The Wicklow TD and junior agriculture minister now responsible for forestry promotion says his own experience was quite the opposite growing up on the family farm near Roundwood, close to Glendalough, in one of Ireland's most beautiful areas.
"Any window I look out at home, I'm looking at plantations. I'm minutes away from woods where I go mountain biking with my brothers," he says.
"Where I grew up, forestry was an important part of the rural economy. People with small holdings or no land at all often got work in forestry. It gave them regular income, firewood from windfalls and flexibility to engage in other work."
Wicklow is one of Ireland's few counties which comes near the aspirational but rather fictional target of 18pc of land in forestry. The theory is that Ireland, currently with the EU's lowest ratio of forestry at 11.7pc, would go to 18pc by 2046.

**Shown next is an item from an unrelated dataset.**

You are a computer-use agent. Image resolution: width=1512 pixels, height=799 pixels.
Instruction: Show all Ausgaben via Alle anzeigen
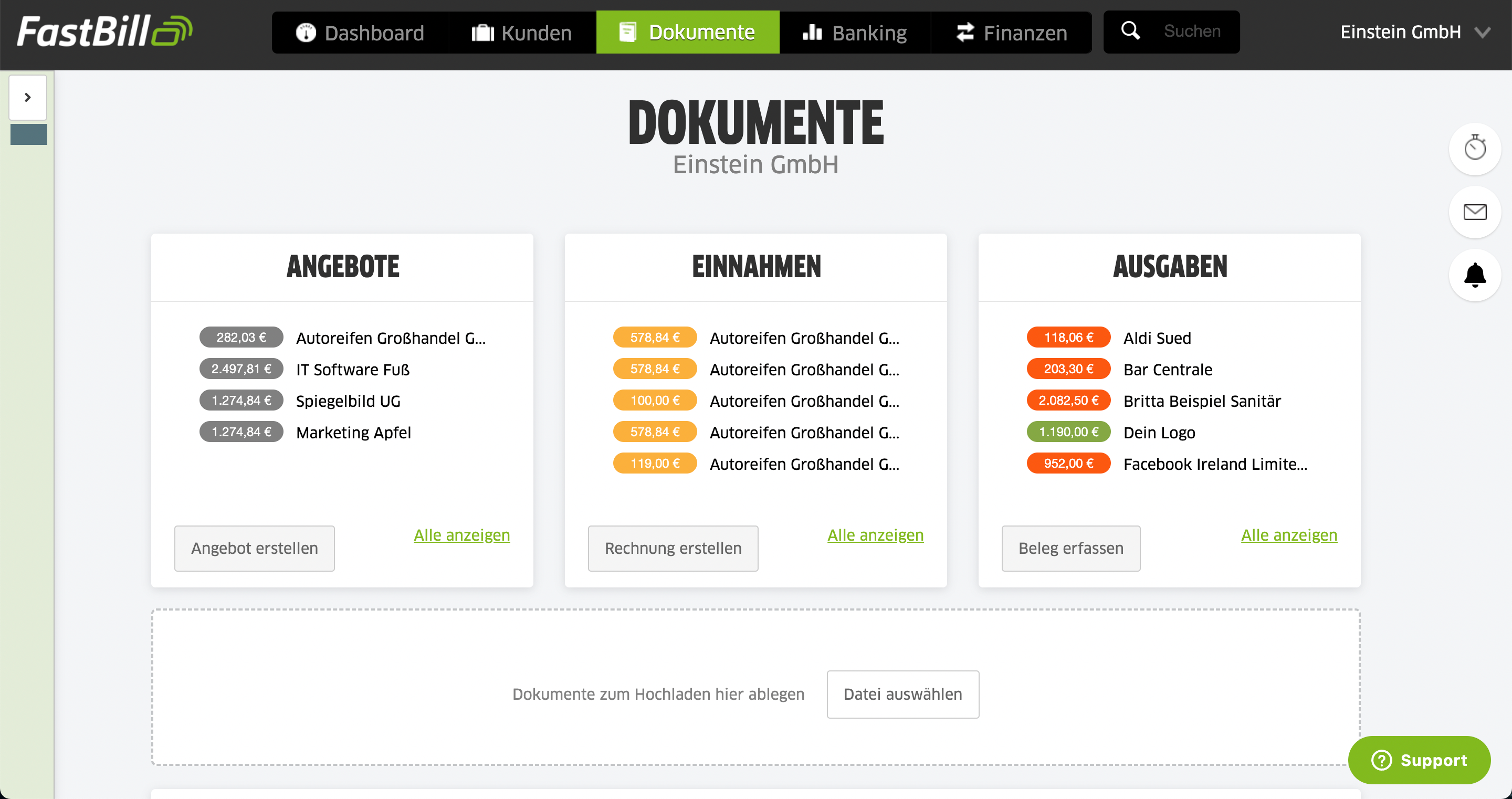[1288, 535]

That is not going to happen as it would require a yearly planting of 16,000 hectares. The new Programme for Government has a target of 8,300 hectares per year - and the current planting level is in or about 6,300 hectares.
Ever the pragmatist, Andrew Doyle believes he will be doing well if he can push up by about one third and reach the programme target. The issue is inextricably linked to the vexed topic of climate change and sits alongside ambitious plans to expand Ireland's dairy and beef sector.
The minister is a "true believer" in forestry and has one son working in the sector and another training in it at UCD. He has also recently taken the plunge on his own holding of 190 acres.